## START

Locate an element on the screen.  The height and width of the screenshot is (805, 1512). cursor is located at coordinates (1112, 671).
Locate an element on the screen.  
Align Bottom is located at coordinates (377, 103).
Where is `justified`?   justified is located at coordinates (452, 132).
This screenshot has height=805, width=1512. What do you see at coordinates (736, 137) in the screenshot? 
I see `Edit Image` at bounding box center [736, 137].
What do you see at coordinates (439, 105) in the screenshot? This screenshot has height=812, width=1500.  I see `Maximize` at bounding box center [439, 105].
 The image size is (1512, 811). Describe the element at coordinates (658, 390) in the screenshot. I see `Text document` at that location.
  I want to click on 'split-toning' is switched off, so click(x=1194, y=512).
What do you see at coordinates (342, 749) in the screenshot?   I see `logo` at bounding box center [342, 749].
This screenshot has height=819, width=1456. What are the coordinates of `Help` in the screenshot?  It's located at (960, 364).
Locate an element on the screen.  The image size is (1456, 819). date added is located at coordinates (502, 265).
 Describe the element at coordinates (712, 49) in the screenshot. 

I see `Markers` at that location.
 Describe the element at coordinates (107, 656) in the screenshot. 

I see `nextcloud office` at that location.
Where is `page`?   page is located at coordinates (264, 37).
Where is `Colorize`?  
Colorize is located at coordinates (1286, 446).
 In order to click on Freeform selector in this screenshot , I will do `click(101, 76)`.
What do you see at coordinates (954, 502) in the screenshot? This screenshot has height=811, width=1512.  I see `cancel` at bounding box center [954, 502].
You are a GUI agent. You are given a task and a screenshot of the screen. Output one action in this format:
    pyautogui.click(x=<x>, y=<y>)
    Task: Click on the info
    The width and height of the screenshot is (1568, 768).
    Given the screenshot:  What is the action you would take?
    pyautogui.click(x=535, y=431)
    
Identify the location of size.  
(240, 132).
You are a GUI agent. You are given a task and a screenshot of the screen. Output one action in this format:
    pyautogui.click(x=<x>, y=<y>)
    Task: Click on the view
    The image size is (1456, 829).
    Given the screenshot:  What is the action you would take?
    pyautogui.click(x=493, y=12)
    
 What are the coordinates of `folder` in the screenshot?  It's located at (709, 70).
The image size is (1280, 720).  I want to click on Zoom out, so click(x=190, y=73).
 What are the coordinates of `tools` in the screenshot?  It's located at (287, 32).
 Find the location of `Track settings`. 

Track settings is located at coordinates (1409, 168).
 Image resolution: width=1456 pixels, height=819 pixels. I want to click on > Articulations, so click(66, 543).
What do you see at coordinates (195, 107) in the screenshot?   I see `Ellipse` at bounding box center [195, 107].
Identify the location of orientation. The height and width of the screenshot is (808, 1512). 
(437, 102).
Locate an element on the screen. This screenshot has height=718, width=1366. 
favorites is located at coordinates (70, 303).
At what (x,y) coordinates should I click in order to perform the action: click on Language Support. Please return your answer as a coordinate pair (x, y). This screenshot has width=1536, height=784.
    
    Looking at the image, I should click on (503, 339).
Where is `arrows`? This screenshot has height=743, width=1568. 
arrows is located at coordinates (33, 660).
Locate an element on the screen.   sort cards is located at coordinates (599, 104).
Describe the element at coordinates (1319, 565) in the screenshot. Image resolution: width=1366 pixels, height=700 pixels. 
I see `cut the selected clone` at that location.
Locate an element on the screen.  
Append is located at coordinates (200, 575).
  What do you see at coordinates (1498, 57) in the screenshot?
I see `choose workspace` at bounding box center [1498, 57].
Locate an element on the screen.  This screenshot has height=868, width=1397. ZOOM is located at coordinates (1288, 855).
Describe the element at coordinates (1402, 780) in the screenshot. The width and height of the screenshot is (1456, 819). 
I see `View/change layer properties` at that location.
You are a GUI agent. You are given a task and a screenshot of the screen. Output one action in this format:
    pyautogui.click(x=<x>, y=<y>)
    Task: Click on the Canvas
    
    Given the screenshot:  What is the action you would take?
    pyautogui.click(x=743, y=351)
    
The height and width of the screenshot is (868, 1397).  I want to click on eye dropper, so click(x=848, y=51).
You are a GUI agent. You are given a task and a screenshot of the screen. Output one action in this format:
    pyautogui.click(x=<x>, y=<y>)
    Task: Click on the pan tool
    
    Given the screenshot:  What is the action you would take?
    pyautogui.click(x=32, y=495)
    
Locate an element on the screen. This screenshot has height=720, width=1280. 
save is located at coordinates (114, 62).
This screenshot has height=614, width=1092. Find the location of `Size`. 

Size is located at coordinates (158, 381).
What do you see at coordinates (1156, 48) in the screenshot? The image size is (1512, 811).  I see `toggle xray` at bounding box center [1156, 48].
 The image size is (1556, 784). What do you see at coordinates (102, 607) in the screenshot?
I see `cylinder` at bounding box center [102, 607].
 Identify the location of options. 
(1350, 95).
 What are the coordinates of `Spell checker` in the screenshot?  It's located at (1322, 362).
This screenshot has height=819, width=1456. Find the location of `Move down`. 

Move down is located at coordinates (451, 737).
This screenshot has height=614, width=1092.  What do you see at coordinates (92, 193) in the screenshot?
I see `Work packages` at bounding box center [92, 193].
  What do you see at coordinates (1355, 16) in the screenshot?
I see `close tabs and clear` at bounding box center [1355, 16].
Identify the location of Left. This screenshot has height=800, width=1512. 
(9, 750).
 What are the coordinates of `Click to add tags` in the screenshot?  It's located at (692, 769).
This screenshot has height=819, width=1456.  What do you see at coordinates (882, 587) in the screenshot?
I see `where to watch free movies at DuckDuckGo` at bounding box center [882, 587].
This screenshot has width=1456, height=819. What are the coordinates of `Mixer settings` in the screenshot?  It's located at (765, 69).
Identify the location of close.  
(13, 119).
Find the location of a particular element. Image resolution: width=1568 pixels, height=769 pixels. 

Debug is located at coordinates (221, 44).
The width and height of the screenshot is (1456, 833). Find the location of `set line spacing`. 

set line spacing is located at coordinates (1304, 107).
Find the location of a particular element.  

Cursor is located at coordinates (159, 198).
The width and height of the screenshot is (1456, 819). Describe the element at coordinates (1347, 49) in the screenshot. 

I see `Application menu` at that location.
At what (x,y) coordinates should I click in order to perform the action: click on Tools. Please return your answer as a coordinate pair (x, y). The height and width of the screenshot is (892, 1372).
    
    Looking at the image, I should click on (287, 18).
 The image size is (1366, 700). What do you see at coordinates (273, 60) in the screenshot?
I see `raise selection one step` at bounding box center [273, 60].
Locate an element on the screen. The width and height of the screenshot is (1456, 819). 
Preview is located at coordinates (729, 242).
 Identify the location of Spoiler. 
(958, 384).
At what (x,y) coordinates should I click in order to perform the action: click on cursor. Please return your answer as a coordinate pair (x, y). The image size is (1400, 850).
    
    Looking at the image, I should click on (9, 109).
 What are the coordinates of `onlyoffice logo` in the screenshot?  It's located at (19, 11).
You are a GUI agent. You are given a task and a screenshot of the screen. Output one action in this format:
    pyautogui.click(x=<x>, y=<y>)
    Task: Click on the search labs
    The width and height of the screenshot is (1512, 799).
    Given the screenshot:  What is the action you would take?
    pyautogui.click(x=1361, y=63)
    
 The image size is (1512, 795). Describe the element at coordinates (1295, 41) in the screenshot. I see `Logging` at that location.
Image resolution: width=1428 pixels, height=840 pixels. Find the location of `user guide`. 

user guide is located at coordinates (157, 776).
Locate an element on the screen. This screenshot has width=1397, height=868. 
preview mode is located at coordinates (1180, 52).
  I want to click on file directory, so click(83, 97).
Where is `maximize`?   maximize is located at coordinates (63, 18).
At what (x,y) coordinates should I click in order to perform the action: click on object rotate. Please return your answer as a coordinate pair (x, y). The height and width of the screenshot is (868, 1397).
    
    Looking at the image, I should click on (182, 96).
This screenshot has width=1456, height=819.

## END

Copy every entry above, without changing a single character.

Task answer:
Locate an element on the screen.  The height and width of the screenshot is (805, 1512). cursor is located at coordinates (1112, 671).
Locate an element on the screen.  
Align Bottom is located at coordinates (377, 103).
Where is `justified`?   justified is located at coordinates (452, 132).
This screenshot has height=805, width=1512. What do you see at coordinates (736, 137) in the screenshot? 
I see `Edit Image` at bounding box center [736, 137].
What do you see at coordinates (439, 105) in the screenshot? This screenshot has height=812, width=1500.  I see `Maximize` at bounding box center [439, 105].
 The image size is (1512, 811). Describe the element at coordinates (658, 390) in the screenshot. I see `Text document` at that location.
  I want to click on 'split-toning' is switched off, so click(x=1194, y=512).
What do you see at coordinates (342, 749) in the screenshot?   I see `logo` at bounding box center [342, 749].
This screenshot has height=819, width=1456. What are the coordinates of `Help` in the screenshot?  It's located at (960, 364).
Locate an element on the screen.  The image size is (1456, 819). date added is located at coordinates (502, 265).
 Describe the element at coordinates (712, 49) in the screenshot. 

I see `Markers` at that location.
 Describe the element at coordinates (107, 656) in the screenshot. 

I see `nextcloud office` at that location.
Where is `page`?   page is located at coordinates (264, 37).
Where is `Colorize`?  
Colorize is located at coordinates (1286, 446).
 In order to click on Freeform selector in this screenshot , I will do `click(101, 76)`.
What do you see at coordinates (954, 502) in the screenshot? This screenshot has height=811, width=1512.  I see `cancel` at bounding box center [954, 502].
You are a GUI agent. You are given a task and a screenshot of the screen. Output one action in this format:
    pyautogui.click(x=<x>, y=<y>)
    Task: Click on the info
    The width and height of the screenshot is (1568, 768).
    Given the screenshot:  What is the action you would take?
    pyautogui.click(x=535, y=431)
    
Identify the location of size.  
(240, 132).
You are a GUI agent. You are given a task and a screenshot of the screen. Output one action in this format:
    pyautogui.click(x=<x>, y=<y>)
    Task: Click on the view
    The image size is (1456, 829).
    Given the screenshot:  What is the action you would take?
    pyautogui.click(x=493, y=12)
    
 What are the coordinates of `folder` in the screenshot?  It's located at (709, 70).
The image size is (1280, 720).  I want to click on Zoom out, so click(x=190, y=73).
 What are the coordinates of `tools` in the screenshot?  It's located at (287, 32).
 Find the location of `Track settings`. 

Track settings is located at coordinates (1409, 168).
 Image resolution: width=1456 pixels, height=819 pixels. I want to click on > Articulations, so click(66, 543).
What do you see at coordinates (195, 107) in the screenshot?   I see `Ellipse` at bounding box center [195, 107].
Identify the location of orientation. The height and width of the screenshot is (808, 1512). 
(437, 102).
Locate an element on the screen. This screenshot has height=718, width=1366. 
favorites is located at coordinates (70, 303).
At what (x,y) coordinates should I click in order to perform the action: click on Language Support. Please return your answer as a coordinate pair (x, y). This screenshot has width=1536, height=784.
    
    Looking at the image, I should click on (503, 339).
Where is `arrows`? This screenshot has height=743, width=1568. 
arrows is located at coordinates (33, 660).
Locate an element on the screen.   sort cards is located at coordinates (599, 104).
Describe the element at coordinates (1319, 565) in the screenshot. Image resolution: width=1366 pixels, height=700 pixels. 
I see `cut the selected clone` at that location.
Locate an element on the screen.  
Append is located at coordinates (200, 575).
  What do you see at coordinates (1498, 57) in the screenshot?
I see `choose workspace` at bounding box center [1498, 57].
Locate an element on the screen.  This screenshot has height=868, width=1397. ZOOM is located at coordinates (1288, 855).
Describe the element at coordinates (1402, 780) in the screenshot. The width and height of the screenshot is (1456, 819). 
I see `View/change layer properties` at that location.
You are a GUI agent. You are given a task and a screenshot of the screen. Output one action in this format:
    pyautogui.click(x=<x>, y=<y>)
    Task: Click on the Canvas
    
    Given the screenshot:  What is the action you would take?
    pyautogui.click(x=743, y=351)
    
The height and width of the screenshot is (868, 1397).  I want to click on eye dropper, so click(x=848, y=51).
You are a GUI agent. You are given a task and a screenshot of the screen. Output one action in this format:
    pyautogui.click(x=<x>, y=<y>)
    Task: Click on the pan tool
    
    Given the screenshot:  What is the action you would take?
    pyautogui.click(x=32, y=495)
    
Locate an element on the screen. This screenshot has height=720, width=1280. 
save is located at coordinates (114, 62).
This screenshot has height=614, width=1092. Find the location of `Size`. 

Size is located at coordinates (158, 381).
What do you see at coordinates (1156, 48) in the screenshot? The image size is (1512, 811).  I see `toggle xray` at bounding box center [1156, 48].
 The image size is (1556, 784). What do you see at coordinates (102, 607) in the screenshot?
I see `cylinder` at bounding box center [102, 607].
 Identify the location of options. 
(1350, 95).
 What are the coordinates of `Spell checker` in the screenshot?  It's located at (1322, 362).
This screenshot has height=819, width=1456. Find the location of `Move down`. 

Move down is located at coordinates (451, 737).
This screenshot has height=614, width=1092.  What do you see at coordinates (92, 193) in the screenshot?
I see `Work packages` at bounding box center [92, 193].
  What do you see at coordinates (1355, 16) in the screenshot?
I see `close tabs and clear` at bounding box center [1355, 16].
Identify the location of Left. This screenshot has height=800, width=1512. 
(9, 750).
 What are the coordinates of `Click to add tags` in the screenshot?  It's located at (692, 769).
This screenshot has height=819, width=1456.  What do you see at coordinates (882, 587) in the screenshot?
I see `where to watch free movies at DuckDuckGo` at bounding box center [882, 587].
This screenshot has width=1456, height=819. What are the coordinates of `Mixer settings` in the screenshot?  It's located at (765, 69).
Identify the location of close.  
(13, 119).
Find the location of a particular element. Image resolution: width=1568 pixels, height=769 pixels. 

Debug is located at coordinates (221, 44).
The width and height of the screenshot is (1456, 833). Find the location of `set line spacing`. 

set line spacing is located at coordinates (1304, 107).
Find the location of a particular element.  

Cursor is located at coordinates (159, 198).
The width and height of the screenshot is (1456, 819). Describe the element at coordinates (1347, 49) in the screenshot. 

I see `Application menu` at that location.
At what (x,y) coordinates should I click in order to perform the action: click on Tools. Please return your answer as a coordinate pair (x, y). The height and width of the screenshot is (892, 1372).
    
    Looking at the image, I should click on (287, 18).
 The image size is (1366, 700). What do you see at coordinates (273, 60) in the screenshot?
I see `raise selection one step` at bounding box center [273, 60].
Locate an element on the screen. The width and height of the screenshot is (1456, 819). 
Preview is located at coordinates (729, 242).
 Identify the location of Spoiler. 
(958, 384).
At what (x,y) coordinates should I click in order to perform the action: click on cursor. Please return your answer as a coordinate pair (x, y). The image size is (1400, 850).
    
    Looking at the image, I should click on (9, 109).
 What are the coordinates of `onlyoffice logo` in the screenshot?  It's located at (19, 11).
You are a GUI agent. You are given a task and a screenshot of the screen. Output one action in this format:
    pyautogui.click(x=<x>, y=<y>)
    Task: Click on the search labs
    The width and height of the screenshot is (1512, 799).
    Given the screenshot:  What is the action you would take?
    pyautogui.click(x=1361, y=63)
    
 The image size is (1512, 795). Describe the element at coordinates (1295, 41) in the screenshot. I see `Logging` at that location.
Image resolution: width=1428 pixels, height=840 pixels. Find the location of `user guide`. 

user guide is located at coordinates (157, 776).
Locate an element on the screen. This screenshot has width=1397, height=868. 
preview mode is located at coordinates (1180, 52).
  I want to click on file directory, so click(83, 97).
Where is `maximize`?   maximize is located at coordinates (63, 18).
At what (x,y) coordinates should I click in order to perform the action: click on object rotate. Please return your answer as a coordinate pair (x, y). The height and width of the screenshot is (868, 1397).
    
    Looking at the image, I should click on (182, 96).
This screenshot has width=1456, height=819.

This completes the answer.